:: Die Forumsdiskussion ::

# Straight Power E7 und E8 Unterschiede?



## DieChaplinMelone (28. Oktober 2010)

Hallihallo!!

Wie ist das eigentlich: Die neue SP E8 Serie auf den Markt; wo sind die Unterschiede? Von einer 80PLUS Silber Zertifizierung habe ich schon gehört.
Vor allem: Lohnt sich ein Upgrade von E7-600W auf E8-580W?


----------



## Stefan@be quiet! (28. Oktober 2010)

Hallo DieChaplinMelone

Bei dem Straight Power E8 werden die +3,3V und +5V Leitungen von je einem Schaltregler aus der +12V Leitung erzeugt (auch als DC-DC Technologie bekannt), es kommt also nur eine Leitung aus dem Transformator.
Das Straight Power E7 ist hier noch klassisch aufgebaut und erzeugt sowohl +5V als auch +12V im Transformator.

Daneben wurde die Lautstärke des Gerätes verbessert, einerseits durch eine verringerte Drehzahl des Lüfters, andererseits haben wir auch die Elektronischen Geräusche nicht vernachlässigt und auch die Komponenten in diese Richtung optimiert.


----------



## DieChaplinMelone (28. Oktober 2010)

Gut, DC/DC Technik brauche ich noch nicht... Und "Laut" war mein Straight Power E7-600 Watt noch nie, auch nicht unter Vollast (2x5850, i5-750 @ 3.5Ghz), von daher bin ich eigentlich zufrieden.
Ganz nebenbei: Wo ist eigentlich der Vorteil von nur einer Leitung?

Ich habe gerade die Netzteile mit dem Tool aus deiner Signatur verglichen, und das E7 wird mir wegen der eher geringeren noch eine Weile reichen...
Kann man die Lüfter, die am Netzteil hängen, eigentlich auch unabhängig der Netzteiltemperatur laufen lassen?


----------



## Stefan@be quiet! (28. Oktober 2010)

Hallo DieChaplinMelone

Ich glaube, du hast mich etwas missverstanden.
Auch die Straight Power E8 Leitung hat noch eine +3,3V und +5V Leitung.
Diese werden aber nicht durch den Transformator erzeugt, sondern aus der +12V Leitung und via Schaltregler (-> Abwärtswandler) gewandelt.

:::
:: Ausgelesene Datensätze ::

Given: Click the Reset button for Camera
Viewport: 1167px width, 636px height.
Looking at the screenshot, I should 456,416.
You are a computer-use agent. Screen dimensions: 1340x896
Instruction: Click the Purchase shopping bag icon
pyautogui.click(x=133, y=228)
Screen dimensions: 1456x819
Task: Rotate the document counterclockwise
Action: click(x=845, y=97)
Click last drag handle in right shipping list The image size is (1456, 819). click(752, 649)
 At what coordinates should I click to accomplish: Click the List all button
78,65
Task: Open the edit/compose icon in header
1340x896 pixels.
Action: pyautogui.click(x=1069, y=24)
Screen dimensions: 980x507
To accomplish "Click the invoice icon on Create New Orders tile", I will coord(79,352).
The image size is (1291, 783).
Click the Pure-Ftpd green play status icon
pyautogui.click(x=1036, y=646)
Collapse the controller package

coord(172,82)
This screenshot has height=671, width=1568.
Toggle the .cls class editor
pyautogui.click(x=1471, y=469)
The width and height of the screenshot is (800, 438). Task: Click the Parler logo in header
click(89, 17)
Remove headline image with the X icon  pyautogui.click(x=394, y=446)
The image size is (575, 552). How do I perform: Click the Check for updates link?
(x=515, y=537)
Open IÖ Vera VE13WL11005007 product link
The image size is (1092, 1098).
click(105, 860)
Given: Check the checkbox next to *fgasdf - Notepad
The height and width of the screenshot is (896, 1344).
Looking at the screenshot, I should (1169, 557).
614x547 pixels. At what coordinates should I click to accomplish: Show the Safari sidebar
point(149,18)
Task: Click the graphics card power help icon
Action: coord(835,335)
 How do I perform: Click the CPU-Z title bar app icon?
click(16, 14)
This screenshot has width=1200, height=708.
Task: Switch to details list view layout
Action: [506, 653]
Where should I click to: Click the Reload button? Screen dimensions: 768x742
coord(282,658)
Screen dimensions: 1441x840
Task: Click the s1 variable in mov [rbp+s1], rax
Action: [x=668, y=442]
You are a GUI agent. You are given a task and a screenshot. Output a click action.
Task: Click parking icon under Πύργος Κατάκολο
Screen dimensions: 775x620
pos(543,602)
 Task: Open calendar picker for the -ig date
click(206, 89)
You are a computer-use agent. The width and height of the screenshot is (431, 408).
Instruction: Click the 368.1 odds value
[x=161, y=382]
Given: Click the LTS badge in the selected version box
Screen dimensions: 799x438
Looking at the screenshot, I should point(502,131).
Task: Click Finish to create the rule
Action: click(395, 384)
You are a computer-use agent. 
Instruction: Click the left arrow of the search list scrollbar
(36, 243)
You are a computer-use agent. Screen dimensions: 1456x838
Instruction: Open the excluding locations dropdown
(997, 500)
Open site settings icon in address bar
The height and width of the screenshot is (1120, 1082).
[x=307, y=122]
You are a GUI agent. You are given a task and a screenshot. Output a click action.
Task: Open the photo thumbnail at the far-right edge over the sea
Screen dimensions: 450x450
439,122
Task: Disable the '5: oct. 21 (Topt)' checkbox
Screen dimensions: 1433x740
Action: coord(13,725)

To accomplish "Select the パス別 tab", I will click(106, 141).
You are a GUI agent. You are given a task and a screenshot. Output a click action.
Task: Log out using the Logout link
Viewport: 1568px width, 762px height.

:::

■ Deine Aufgaben:
1. Entnimm der Forumsdiskussion über die Straight-Power-Netzteile wortgetreu die Stelle, die bei „Daneben wurde die“ anfängt und bei „eine Weile reichen...“ aufhört.
2. Welche Spannungen werden in der Forumsdiskussion über die Straight-Power-Netzteile genannt? Zähle alle auf.
3. Schreib die Forumsdiskussion über die Straight-Power-Netzteile weiter, und zwar ab der Stelle, an der sie endet.
Die Datensätze brauchst du hier nicht.

■ Die Antworten:
1.
Daneben wurde die Lautstärke des Gerätes verbessert, einerseits durch eine verringerte Drehzahl des Lüfters, andererseits haben wir auch die Elektronischen Geräusche nicht vernachlässigt und auch die Komponenten in diese Richtung optimiert.


----------



## DieChaplinMelone (28. Oktober 2010)

Gut, DC/DC Technik brauche ich noch nicht... Und "Laut" war mein Straight Power E7-600 Watt noch nie, auch nicht unter Vollast (2x5850, i5-750 @ 3.5Ghz), von daher bin ich eigentlich zufrieden.
Ganz nebenbei: Wo ist eigentlich der Vorteil von nur einer Leitung?

Ich habe gerade die Netzteile mit dem Tool aus deiner Signatur verglichen, und das E7 wird mir wegen der eher geringeren noch eine Weile reichen...

2. +3,3V, +5V, +12V

3.
Der Vorteil hierbei ist, dass du keinerlei Probleme durch eine ungleichmäßige oder 'doofe' Belastung beim Netzteil hast, da alles aus der +12V Leitung versorgt wird.
Eine etwas höhere Effizienz gibt es durch diese Bauweise auch noch


----------



## DieChaplinMelone (29. Oktober 2010)

Achso, jetzt... Schon klar. Ist ja interessant. Wie ist das jetzt eigentlich mit den Lüftern?


----------



## Bruce112 (30. Oktober 2010)

ich kann dier sagen was  ne unterschied gibt 

hab den Straight power bekommen E7 600 watt 

meine alte E6 Serie Straight power  600 watt 
hatte auf der 12 volt schiene 576 watt  +48 ampere


wurde ausgetauscht 

der E7 serie hatt 540 watt 12 volt schine gesamt 

und 45 ampere 

der E8   Straight power  serie hatt genau hier wieder  576 watt 12Volt schine +48 ampere


und so wie es aussieht sind die jeweiligen P4 P8 kabel wieder 55cm lang 
E8 serie
bequiet ist es egal was die kunden wollen sondern bequiet macht was er will .

ne ne das geht garnicht mit den Kabellängen P8 /P4 55cm


----------



## Kaktus (30. Oktober 2010)

Was stört dich an der Kabellänge? Mir wären längere Stränge lieber... 70 cm wären toll, auch für den Mainboard Strang.


----------



## Stefan@be quiet! (30. Oktober 2010)

Hallo Kaktus

Möchtest du generell 700mm lange Kabel haben?
Also auch ATX und PCI Express Stecker oder nur den Stecker für die CPU?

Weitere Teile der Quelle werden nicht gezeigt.